Quick-relief medications

These medications are often called “rescue” medications because they can quickly stop the symptoms of an asthma attack.  These medications are taken as needed when your child first begins to feel symptoms of asthma including coughing, wheezing, chest tightness and difficulty breathing.

Bronchodilators: Albuterol and Xopenex are quick relief medications that relax the muscles around the airways.  They are inhaled into the airways directly and should relieve symptoms within 15-20 minutes.  If your child has asthma symptoms that get worse with exercise, try using albuterol or Xopenex fifteen minutes prior to exercise to help prevent symptoms.


The best way to prevent asthma attacks is to identify and avoid indoor and outdoor allergens and irritants.  The following section includes strategies that may help to prevent your child from having issues with their asthma.


Smoke: Ban smoking around your child.  If you smoke, contact 1-800-QUIT-NOW for resources if you are ready to quit.  If not, never smoke in the home or in your car and wear a “smoking jacket” when you smoke outside.  Make sure this jacket covers your hair and always leave this jacket outside. Avoid using a wood burning stove and avoid campfires

Air Pollution: Have your child stay indoors when the pollution count is high

Strong Smells: Use unscented household cleaning products and protect your child from strong smells found in air fresheners, perfumes, cologne, room sprays or hair sprays

Illness: Avoid people who are sick.  Have your child get the flu vaccine every fall. Teach your child to wash their hands several times a day and practice doing this yourself.


Pollen and Outdoor Mold: Keep your windows closed during allergy season and use central air conditioning or fans when available. Mow the lawn frequently to limit the amount of pollen released. Have your child shower and change their clothes after playing outside during high-pollen season. Talk to your medical provider about medications that your child can take to relieve allergy symptoms.

Indoor Mold: Keep bathrooms and kitchens well ventilated and clean. Use a bleach solution (1 part bleach to 10 parts water) to clean mold. Reduce indoor humidity to less than 50% and fix all water leaks and remove standing water.  Have heating, ventilation and air conditioning systems cleaned and serviced regularly.

House Dust: Consider using a HEPA filter and remove drapes and blinds when possible.  Bare floors are best; if you have carpet, vacuum frequently.  Wrap your child’s mattress and box spring with allergen proof coverings and wash stuffed toys and bedding in hot water (130 degrees) weekly.  Forced air furnaces should have a dust filter installed. Replace the filters every 2 weeks during heating season.
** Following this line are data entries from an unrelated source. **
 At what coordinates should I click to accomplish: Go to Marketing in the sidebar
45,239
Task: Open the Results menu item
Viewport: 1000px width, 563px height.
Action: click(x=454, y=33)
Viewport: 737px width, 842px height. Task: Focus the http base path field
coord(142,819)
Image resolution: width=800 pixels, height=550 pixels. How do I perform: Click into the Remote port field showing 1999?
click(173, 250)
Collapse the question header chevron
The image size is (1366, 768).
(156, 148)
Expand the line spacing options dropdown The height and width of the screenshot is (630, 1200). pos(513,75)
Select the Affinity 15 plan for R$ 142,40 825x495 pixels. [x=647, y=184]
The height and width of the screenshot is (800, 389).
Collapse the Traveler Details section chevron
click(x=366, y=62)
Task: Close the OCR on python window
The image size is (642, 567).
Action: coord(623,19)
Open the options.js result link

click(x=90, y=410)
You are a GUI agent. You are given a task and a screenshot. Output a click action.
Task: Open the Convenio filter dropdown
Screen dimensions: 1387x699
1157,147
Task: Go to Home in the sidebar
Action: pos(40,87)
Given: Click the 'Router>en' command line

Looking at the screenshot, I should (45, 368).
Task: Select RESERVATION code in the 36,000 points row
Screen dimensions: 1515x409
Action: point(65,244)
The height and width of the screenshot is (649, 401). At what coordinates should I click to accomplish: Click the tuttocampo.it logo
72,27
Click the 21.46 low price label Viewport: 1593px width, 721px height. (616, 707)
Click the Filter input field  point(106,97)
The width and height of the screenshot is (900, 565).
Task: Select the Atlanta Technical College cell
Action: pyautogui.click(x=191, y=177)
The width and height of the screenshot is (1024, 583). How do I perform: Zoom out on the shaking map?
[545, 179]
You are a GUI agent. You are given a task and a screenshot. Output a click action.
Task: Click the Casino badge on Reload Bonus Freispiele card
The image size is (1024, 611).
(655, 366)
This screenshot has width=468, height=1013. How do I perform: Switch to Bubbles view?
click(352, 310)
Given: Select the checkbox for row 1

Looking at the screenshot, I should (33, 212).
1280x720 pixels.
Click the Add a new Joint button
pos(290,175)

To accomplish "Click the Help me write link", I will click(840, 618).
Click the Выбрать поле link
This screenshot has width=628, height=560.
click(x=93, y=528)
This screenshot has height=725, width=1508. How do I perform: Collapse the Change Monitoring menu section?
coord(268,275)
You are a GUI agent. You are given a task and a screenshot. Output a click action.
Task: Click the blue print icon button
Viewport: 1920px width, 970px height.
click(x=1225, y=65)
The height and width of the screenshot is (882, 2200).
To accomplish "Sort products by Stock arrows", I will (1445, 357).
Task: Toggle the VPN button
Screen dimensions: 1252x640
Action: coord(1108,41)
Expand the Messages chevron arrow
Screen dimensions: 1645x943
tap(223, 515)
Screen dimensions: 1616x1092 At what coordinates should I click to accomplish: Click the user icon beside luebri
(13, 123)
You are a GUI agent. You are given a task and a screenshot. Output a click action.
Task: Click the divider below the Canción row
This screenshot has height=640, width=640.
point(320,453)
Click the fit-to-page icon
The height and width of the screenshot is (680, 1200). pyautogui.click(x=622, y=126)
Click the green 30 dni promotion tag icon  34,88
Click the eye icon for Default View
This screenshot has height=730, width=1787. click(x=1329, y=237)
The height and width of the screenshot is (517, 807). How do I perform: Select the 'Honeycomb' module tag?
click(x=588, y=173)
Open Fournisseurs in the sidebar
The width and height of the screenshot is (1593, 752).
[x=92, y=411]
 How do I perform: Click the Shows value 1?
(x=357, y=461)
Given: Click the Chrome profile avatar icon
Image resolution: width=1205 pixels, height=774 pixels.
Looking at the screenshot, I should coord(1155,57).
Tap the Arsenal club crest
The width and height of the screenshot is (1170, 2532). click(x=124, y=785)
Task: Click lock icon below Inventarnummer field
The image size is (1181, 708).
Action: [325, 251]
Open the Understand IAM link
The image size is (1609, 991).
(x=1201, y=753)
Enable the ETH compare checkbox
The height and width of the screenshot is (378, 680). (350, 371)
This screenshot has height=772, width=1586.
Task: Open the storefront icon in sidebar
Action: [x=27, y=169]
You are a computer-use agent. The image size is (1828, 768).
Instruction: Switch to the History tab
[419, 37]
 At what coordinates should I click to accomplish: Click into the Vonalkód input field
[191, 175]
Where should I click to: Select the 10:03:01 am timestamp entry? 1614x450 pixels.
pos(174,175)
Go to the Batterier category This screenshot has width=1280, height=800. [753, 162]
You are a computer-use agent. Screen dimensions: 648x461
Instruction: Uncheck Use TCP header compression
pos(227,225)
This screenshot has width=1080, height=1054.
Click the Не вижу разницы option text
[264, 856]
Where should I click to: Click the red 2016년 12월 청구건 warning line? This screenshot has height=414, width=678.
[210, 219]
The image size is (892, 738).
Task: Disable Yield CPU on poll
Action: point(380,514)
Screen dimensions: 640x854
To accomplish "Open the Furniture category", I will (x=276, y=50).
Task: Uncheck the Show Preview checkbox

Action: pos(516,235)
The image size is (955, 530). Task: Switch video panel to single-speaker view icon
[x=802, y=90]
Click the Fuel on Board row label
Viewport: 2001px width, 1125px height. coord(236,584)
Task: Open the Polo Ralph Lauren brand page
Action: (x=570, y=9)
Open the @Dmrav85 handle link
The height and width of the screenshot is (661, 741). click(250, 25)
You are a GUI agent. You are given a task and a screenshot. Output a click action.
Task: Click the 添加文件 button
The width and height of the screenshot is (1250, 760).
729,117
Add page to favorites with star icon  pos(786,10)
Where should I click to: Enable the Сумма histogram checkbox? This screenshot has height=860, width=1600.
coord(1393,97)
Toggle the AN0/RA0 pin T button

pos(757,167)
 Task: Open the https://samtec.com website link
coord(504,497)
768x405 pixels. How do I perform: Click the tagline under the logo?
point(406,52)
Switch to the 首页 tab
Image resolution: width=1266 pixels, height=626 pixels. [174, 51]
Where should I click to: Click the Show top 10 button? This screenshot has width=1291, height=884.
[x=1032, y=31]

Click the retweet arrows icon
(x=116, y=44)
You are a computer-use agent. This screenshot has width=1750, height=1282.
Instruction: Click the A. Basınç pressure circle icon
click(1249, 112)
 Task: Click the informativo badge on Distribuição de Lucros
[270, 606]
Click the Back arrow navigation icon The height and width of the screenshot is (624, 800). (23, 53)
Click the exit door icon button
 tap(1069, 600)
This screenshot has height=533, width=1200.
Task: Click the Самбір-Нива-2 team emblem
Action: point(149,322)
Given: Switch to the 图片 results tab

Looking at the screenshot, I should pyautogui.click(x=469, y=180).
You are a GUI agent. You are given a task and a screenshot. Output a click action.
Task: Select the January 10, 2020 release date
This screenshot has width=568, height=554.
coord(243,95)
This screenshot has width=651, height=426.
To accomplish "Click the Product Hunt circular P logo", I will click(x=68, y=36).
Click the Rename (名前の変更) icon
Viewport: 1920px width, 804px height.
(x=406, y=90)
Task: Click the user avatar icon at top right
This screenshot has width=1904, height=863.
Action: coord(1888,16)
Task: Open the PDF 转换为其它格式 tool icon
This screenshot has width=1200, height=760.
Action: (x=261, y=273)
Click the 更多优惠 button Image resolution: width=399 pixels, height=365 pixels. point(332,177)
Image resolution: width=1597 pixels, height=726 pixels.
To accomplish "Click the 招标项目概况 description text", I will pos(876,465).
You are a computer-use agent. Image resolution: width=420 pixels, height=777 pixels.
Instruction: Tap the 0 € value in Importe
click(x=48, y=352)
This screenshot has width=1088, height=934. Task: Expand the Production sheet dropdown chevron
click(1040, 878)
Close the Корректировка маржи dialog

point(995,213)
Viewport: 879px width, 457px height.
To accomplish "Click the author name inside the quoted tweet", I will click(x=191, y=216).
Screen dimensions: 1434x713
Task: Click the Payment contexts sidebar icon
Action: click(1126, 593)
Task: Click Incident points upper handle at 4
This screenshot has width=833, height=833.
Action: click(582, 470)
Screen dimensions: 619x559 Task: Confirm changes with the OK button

Animals: All furry or feathered animals have the potential to cause allergic reactions. If you have pets, make sure to keep them out of your child’s bedroom and if possible, keep them outdoors.  Make sure your child washes their hands and face after playing with the pet.  Brush the pet daily and give them a bath weekly.  If your child’s asthma is not well controlled, consider relocating the pet.

Cockroach: Avoid leaving food and garbage out and use insect spray as needed.

Bottom line is to have your child skin tested to find out what allergic triggers are present.

Other Triggers

Exercise:  Some children use albuterol before activity. Discuss this therapy with your doctor before starting. If appropriate, give your child 2 puffs of Albuterol (or Xopenex) 10-15 minutes before exercise

Coping Skills for childhood asthma

It can be stressful to manage your child’s asthma.  Keep these tips in mind to make life as normal as possible:

  • Don’t limit your child’s activity out of fear of an attack. Work with your child’s doctor to help get your child’s asthma under control.
  • If your child needs to take a daily medication, make this a part of their daily routine such as eating breakfast or brushing their teeth.
  • Be calm and in control when facing asthma symptoms. Know the steps to take and communicate clearly with your child.